> WHAT TO PRODUCE
Look through the records below for the line with "1456x835 pixels. At". Return that line and each one after it up to and including the line with "The height and width of the screenshot is (396, 525).", exactly.

Saved entries:

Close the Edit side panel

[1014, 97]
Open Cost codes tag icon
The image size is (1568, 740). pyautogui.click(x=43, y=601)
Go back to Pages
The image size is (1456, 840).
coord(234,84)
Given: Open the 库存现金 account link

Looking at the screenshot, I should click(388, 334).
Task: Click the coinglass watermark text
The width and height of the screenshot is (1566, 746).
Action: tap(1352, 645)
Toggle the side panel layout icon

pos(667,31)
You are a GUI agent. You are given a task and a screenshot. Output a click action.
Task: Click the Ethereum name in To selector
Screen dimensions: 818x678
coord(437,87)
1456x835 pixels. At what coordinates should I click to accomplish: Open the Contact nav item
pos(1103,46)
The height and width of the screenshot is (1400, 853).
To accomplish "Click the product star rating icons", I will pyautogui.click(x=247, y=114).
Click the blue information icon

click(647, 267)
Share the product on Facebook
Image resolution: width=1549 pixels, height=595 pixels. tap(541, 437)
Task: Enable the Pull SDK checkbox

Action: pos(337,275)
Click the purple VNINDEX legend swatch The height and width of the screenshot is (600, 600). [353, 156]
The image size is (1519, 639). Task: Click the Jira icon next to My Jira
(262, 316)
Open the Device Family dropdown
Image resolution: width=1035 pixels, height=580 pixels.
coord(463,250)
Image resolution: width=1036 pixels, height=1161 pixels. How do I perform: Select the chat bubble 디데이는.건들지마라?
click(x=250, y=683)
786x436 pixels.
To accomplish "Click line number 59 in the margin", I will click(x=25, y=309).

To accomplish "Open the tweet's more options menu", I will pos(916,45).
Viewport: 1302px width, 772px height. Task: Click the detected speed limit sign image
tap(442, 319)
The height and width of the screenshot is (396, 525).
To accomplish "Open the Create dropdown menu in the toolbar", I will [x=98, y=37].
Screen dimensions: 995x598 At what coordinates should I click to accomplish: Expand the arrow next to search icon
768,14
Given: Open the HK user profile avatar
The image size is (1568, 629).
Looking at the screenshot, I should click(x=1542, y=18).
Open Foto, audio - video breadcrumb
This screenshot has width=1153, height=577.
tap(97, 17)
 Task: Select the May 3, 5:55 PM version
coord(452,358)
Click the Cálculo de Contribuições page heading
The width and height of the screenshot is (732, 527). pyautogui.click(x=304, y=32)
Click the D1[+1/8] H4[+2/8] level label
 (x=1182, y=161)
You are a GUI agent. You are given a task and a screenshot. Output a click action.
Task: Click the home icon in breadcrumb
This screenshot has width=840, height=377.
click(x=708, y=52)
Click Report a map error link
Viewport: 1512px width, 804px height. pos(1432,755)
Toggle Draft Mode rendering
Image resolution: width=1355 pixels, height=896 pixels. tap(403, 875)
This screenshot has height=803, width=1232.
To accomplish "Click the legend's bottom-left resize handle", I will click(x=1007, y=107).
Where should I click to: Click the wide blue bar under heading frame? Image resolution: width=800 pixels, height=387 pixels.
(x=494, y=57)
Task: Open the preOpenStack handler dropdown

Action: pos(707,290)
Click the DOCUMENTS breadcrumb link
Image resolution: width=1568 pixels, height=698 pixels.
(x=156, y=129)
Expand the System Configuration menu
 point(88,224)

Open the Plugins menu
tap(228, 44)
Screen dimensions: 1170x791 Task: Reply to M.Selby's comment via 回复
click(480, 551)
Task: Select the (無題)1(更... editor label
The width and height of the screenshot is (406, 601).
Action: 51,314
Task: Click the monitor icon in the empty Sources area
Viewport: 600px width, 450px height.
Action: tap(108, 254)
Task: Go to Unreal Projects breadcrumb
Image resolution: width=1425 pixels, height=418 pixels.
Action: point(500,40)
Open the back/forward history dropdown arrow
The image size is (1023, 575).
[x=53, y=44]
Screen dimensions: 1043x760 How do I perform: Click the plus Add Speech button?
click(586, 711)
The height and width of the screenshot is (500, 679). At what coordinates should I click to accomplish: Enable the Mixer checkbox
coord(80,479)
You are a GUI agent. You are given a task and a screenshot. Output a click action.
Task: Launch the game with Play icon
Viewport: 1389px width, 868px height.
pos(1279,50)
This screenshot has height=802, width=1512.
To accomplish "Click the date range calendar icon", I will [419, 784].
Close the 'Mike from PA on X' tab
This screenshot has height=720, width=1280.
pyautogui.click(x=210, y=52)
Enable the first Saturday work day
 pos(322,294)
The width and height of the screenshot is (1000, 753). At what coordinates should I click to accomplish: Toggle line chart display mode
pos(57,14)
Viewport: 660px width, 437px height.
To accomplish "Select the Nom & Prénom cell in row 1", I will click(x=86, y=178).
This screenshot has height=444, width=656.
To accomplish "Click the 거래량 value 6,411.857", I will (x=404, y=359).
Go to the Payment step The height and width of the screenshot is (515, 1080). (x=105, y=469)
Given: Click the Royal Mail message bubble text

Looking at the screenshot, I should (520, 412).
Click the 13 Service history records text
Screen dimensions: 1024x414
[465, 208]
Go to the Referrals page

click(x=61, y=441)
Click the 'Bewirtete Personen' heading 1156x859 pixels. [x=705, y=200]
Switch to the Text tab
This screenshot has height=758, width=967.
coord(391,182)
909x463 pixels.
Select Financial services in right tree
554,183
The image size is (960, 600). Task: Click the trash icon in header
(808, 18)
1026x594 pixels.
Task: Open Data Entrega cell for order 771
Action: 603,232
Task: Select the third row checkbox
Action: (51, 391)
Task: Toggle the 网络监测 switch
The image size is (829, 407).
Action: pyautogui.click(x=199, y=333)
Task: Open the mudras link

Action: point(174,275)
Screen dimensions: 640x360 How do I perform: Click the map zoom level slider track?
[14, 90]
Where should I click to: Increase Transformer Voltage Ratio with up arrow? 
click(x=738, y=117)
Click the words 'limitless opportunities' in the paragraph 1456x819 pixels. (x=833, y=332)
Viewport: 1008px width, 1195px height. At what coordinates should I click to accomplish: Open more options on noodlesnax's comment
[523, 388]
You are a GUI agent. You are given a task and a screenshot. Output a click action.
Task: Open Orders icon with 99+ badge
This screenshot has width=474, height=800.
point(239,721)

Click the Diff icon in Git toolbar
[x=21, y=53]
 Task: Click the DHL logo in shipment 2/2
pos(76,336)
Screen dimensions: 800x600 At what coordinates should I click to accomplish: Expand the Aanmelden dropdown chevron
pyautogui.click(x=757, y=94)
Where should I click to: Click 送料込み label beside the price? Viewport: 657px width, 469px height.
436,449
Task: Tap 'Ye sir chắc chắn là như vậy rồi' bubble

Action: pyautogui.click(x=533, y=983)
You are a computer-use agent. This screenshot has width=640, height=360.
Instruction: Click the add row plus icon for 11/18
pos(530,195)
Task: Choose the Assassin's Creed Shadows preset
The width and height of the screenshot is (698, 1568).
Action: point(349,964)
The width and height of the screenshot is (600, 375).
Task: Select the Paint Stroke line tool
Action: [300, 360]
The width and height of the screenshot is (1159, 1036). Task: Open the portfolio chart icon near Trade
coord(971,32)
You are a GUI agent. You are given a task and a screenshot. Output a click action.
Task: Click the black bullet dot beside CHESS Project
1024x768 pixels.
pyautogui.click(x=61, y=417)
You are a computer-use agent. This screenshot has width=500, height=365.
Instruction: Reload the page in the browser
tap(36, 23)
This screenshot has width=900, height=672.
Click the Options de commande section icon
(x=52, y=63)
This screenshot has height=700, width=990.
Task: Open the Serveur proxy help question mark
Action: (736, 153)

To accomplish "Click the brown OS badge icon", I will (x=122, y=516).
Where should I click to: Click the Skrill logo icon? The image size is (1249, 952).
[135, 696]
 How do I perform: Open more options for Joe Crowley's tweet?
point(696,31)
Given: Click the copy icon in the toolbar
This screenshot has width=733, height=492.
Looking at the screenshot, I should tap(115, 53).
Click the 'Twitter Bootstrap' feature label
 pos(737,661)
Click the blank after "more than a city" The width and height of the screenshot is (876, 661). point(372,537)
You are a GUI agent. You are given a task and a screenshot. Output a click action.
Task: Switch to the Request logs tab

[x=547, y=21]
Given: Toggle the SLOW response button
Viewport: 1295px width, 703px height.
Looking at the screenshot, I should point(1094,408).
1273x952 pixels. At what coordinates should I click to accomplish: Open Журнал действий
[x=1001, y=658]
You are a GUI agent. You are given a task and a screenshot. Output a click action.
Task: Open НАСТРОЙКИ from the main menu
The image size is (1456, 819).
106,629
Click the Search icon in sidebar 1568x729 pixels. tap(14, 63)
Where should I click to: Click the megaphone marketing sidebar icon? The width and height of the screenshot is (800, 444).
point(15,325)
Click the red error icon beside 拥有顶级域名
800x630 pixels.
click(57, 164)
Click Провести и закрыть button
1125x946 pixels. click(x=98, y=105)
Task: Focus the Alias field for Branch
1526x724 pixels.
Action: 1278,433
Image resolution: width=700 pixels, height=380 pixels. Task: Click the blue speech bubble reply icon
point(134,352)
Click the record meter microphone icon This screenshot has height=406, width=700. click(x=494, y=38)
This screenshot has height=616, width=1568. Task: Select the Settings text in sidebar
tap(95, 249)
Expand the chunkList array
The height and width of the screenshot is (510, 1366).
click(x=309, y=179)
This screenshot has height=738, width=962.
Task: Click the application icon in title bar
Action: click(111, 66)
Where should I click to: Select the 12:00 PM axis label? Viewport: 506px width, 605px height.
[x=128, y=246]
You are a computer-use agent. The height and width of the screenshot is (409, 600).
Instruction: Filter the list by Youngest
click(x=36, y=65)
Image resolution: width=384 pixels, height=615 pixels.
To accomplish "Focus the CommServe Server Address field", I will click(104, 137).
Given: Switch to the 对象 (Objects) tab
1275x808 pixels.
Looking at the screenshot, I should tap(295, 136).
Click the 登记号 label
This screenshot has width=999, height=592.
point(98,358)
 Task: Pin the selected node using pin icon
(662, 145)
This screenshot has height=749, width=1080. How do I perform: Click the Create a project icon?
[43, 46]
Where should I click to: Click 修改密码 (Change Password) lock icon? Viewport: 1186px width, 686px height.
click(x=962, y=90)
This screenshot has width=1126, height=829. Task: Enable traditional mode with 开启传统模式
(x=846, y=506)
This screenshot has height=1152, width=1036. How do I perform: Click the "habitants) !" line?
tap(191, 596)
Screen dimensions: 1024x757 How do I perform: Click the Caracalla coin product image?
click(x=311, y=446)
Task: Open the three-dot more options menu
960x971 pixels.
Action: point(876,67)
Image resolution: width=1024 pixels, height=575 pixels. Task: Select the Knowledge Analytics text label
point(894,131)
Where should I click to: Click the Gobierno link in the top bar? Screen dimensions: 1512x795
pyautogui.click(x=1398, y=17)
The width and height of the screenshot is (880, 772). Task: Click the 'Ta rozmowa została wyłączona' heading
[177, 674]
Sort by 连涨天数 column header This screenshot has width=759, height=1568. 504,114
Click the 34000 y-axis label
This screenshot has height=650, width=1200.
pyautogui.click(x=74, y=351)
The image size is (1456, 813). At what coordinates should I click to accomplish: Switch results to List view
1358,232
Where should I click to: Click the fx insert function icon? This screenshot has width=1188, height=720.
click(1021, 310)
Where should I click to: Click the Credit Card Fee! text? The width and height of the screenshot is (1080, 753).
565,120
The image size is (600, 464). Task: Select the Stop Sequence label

> ANSWER SPACE
1456x835 pixels. At what coordinates should I click to accomplish: Open the Contact nav item
pos(1103,46)
The height and width of the screenshot is (1400, 853).
To accomplish "Click the product star rating icons", I will pyautogui.click(x=247, y=114).
Click the blue information icon

click(647, 267)
Share the product on Facebook
Image resolution: width=1549 pixels, height=595 pixels. tap(541, 437)
Task: Enable the Pull SDK checkbox

Action: pos(337,275)
Click the purple VNINDEX legend swatch The height and width of the screenshot is (600, 600). [353, 156]
The image size is (1519, 639). Task: Click the Jira icon next to My Jira
(262, 316)
Open the Device Family dropdown
Image resolution: width=1035 pixels, height=580 pixels.
coord(463,250)
Image resolution: width=1036 pixels, height=1161 pixels. How do I perform: Select the chat bubble 디데이는.건들지마라?
click(x=250, y=683)
786x436 pixels.
To accomplish "Click line number 59 in the margin", I will click(x=25, y=309).

To accomplish "Open the tweet's more options menu", I will pos(916,45).
Viewport: 1302px width, 772px height. Task: Click the detected speed limit sign image
tap(442, 319)
The height and width of the screenshot is (396, 525).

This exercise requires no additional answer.